Shark Sightings Prompt Beach Closures, Concern on Cape Cod

Beachgoers at Nauset Light saw the shark attack the seal at around 4 p.m. Wednesday

Officials say two Cape Cod beaches closed after visitors spotted a great white shark biting a seal and spitting it back out onto the beach.

Officials say two Cape Cod beaches closed after visitors spotted a great white shark biting a seal and spitting it back out onto the beach.

Beachgoers at Nauset Light saw the shark attack the seal around 4 p.m. Wednesday, which resulted in a pool of blood. The seal was then thrown out of the water onto the beach, where it died.

"A lifeguard saw a fin and everyone saw a lot of blood in the water," Leslie Reynolds, chief ranger of the Cape Cod National Seashore, told the Cape Cod Times. "The seal swam to the beach and died."
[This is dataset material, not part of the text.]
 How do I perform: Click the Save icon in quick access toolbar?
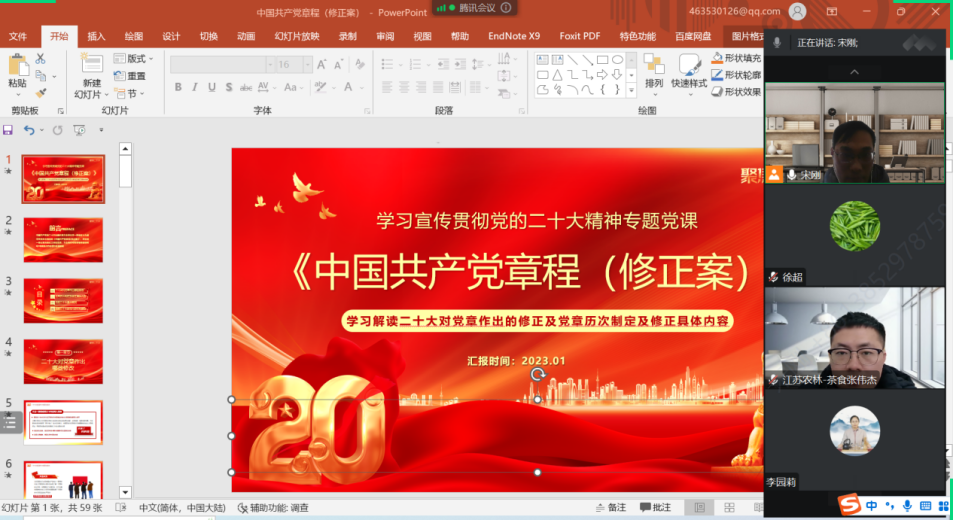click(8, 130)
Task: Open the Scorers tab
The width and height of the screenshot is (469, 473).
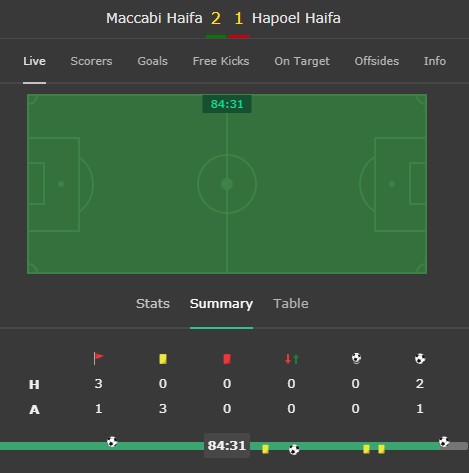Action: tap(91, 61)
A one-hour swimming suspension was issued for Nauset Light and Coast Guard beach, due to their close proximity to each other.

Just a day later, what is believed to be a shark was spotted swimming extremely close to the shore of a another Cape Cod beach.
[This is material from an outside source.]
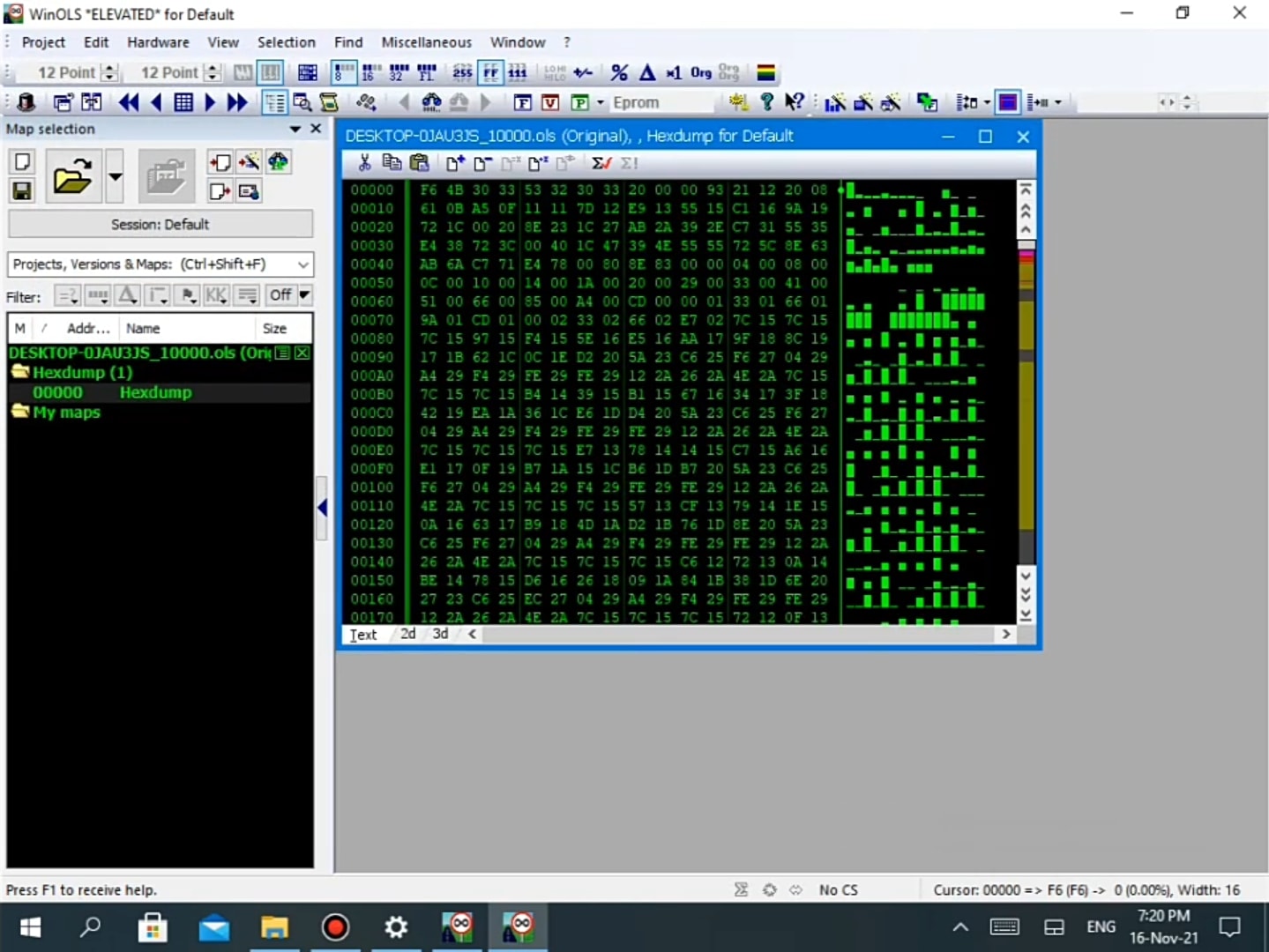Viewport: 1269px width, 952px height.
Task: Expand dropdown arrow beside open folder
Action: coord(115,176)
NBC Connecticut meteorologist Ryan Hanrahan said he was at Herring Cove Beach in Provincetown, Massachusetts, on Thursday night when he saw what appeared to be a shark near the shore. He shot video of its fin cutting through the water a short distance from the beach.

Greg Skomal of the Massachusetts Department of Marine Fisheries says the shark in Hanrahan's video was most likely a basking shark.

The sightings come one week the Atlantic White Shark Conservancy spotted 17 to 19 sharks off the Massachusetts coast in a single research trip. 

Great white sharks have been spotted on the Cape in increasing numbers in recent years due to the large number of seals, a primary food source.